## start
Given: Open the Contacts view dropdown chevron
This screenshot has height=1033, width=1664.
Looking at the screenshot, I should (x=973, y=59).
## end
## start
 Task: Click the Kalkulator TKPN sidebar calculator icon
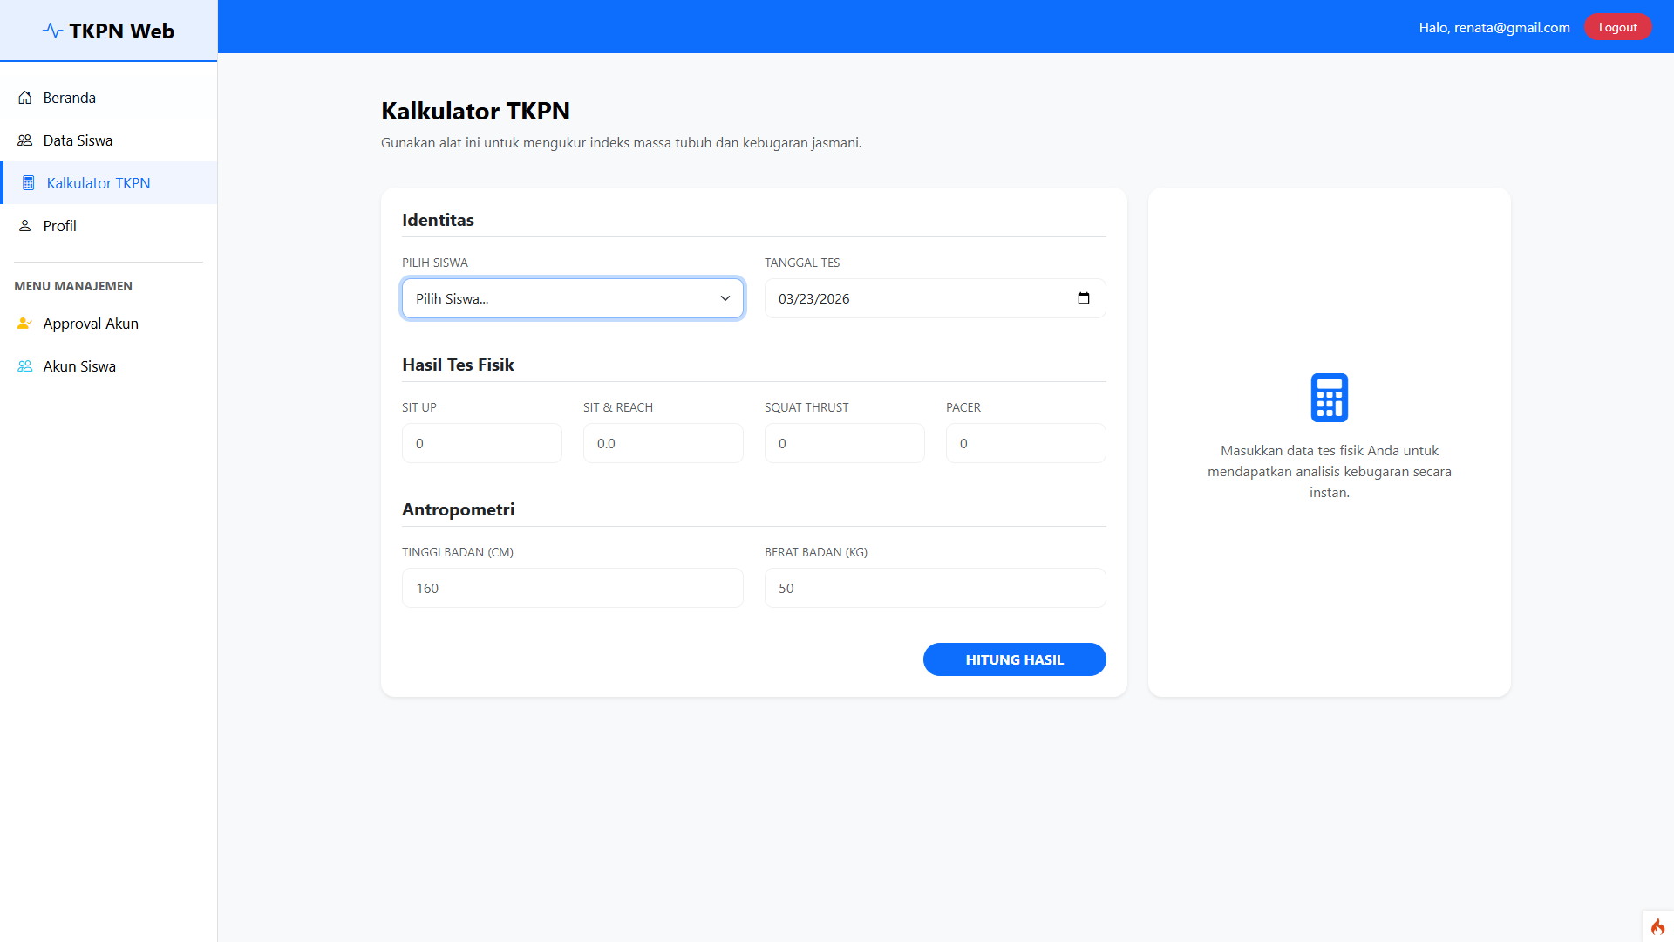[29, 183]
## end
## start
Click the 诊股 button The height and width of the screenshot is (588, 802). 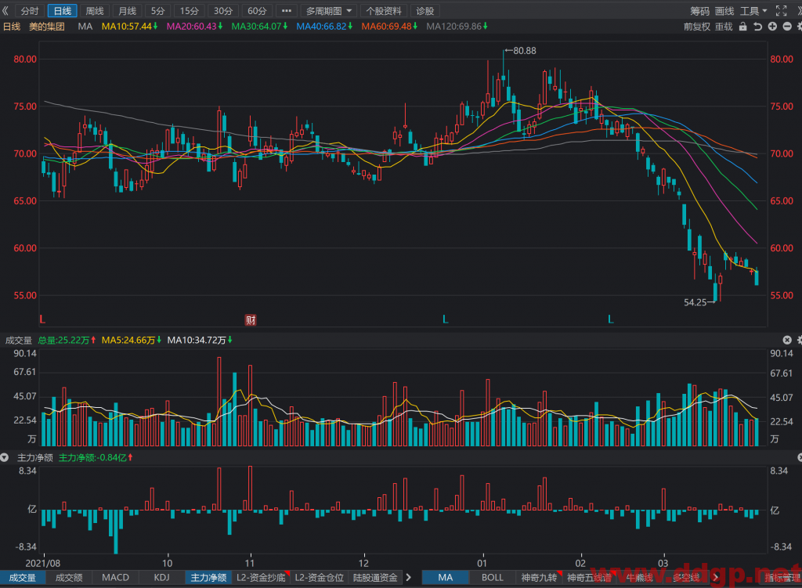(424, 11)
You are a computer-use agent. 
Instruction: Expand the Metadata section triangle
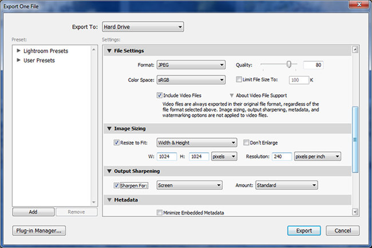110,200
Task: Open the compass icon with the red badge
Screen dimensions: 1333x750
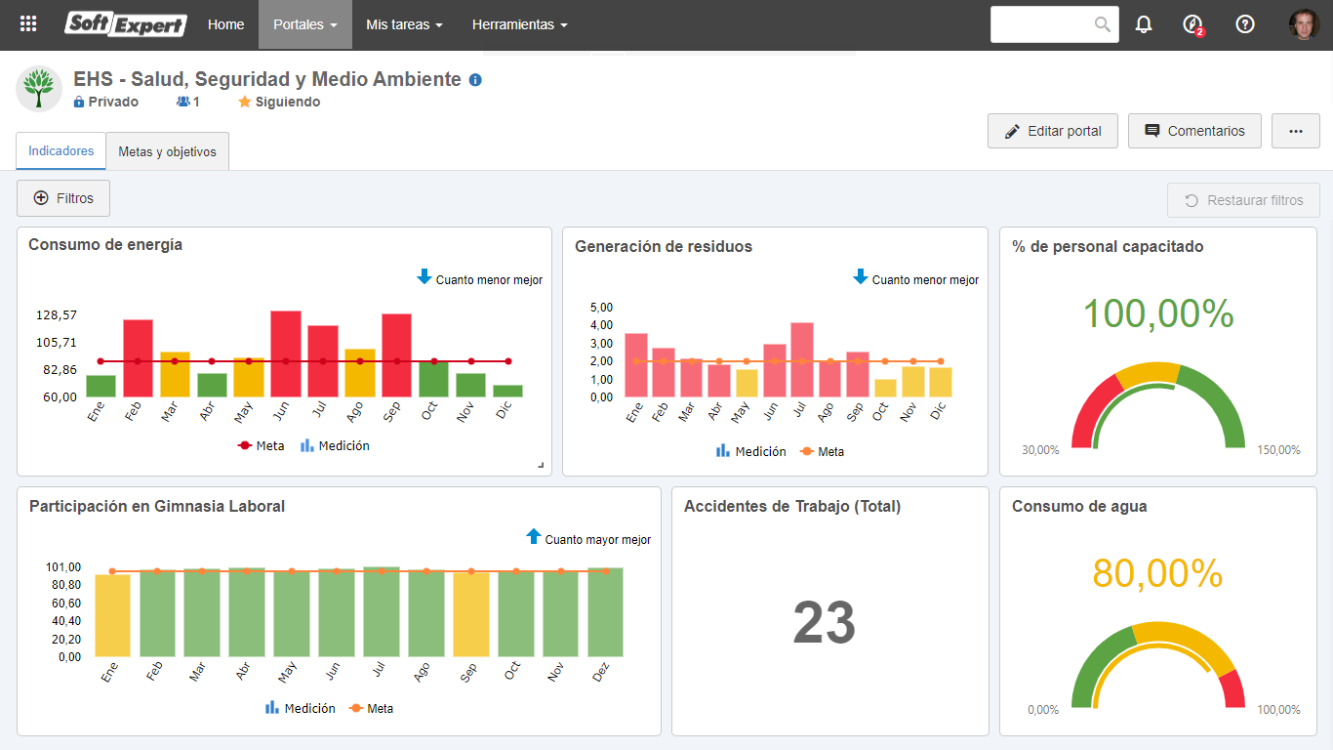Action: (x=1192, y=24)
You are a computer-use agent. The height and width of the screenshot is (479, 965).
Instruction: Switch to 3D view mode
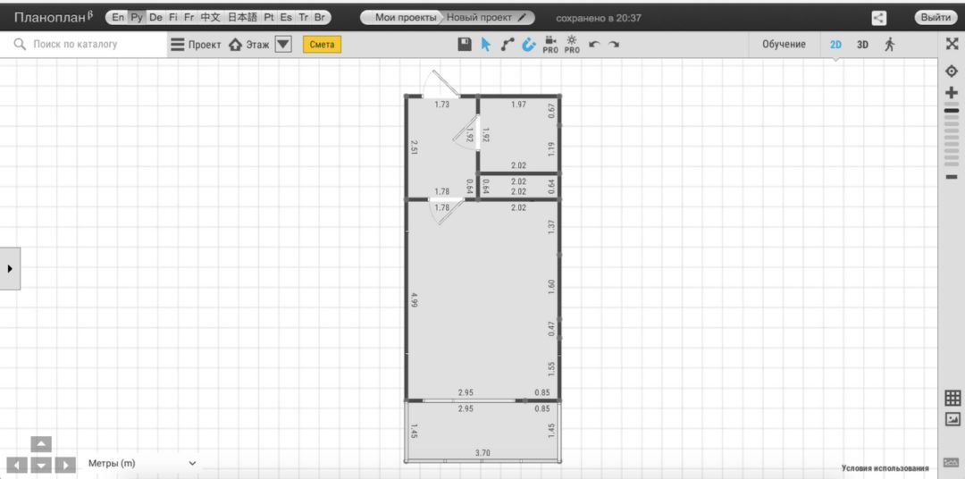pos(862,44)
## end
Description of the task –
Reproduce the records verbatim, beginning at the line that contains "Task: Open the" and stopping after the line that contains "pos(862,44)", and leave the pictures out of your answer.

Task result –
Task: Open the compass icon with the red badge
Screen dimensions: 1333x750
Action: (x=1192, y=24)
You are a computer-use agent. The height and width of the screenshot is (479, 965).
Instruction: Switch to 3D view mode
pos(862,44)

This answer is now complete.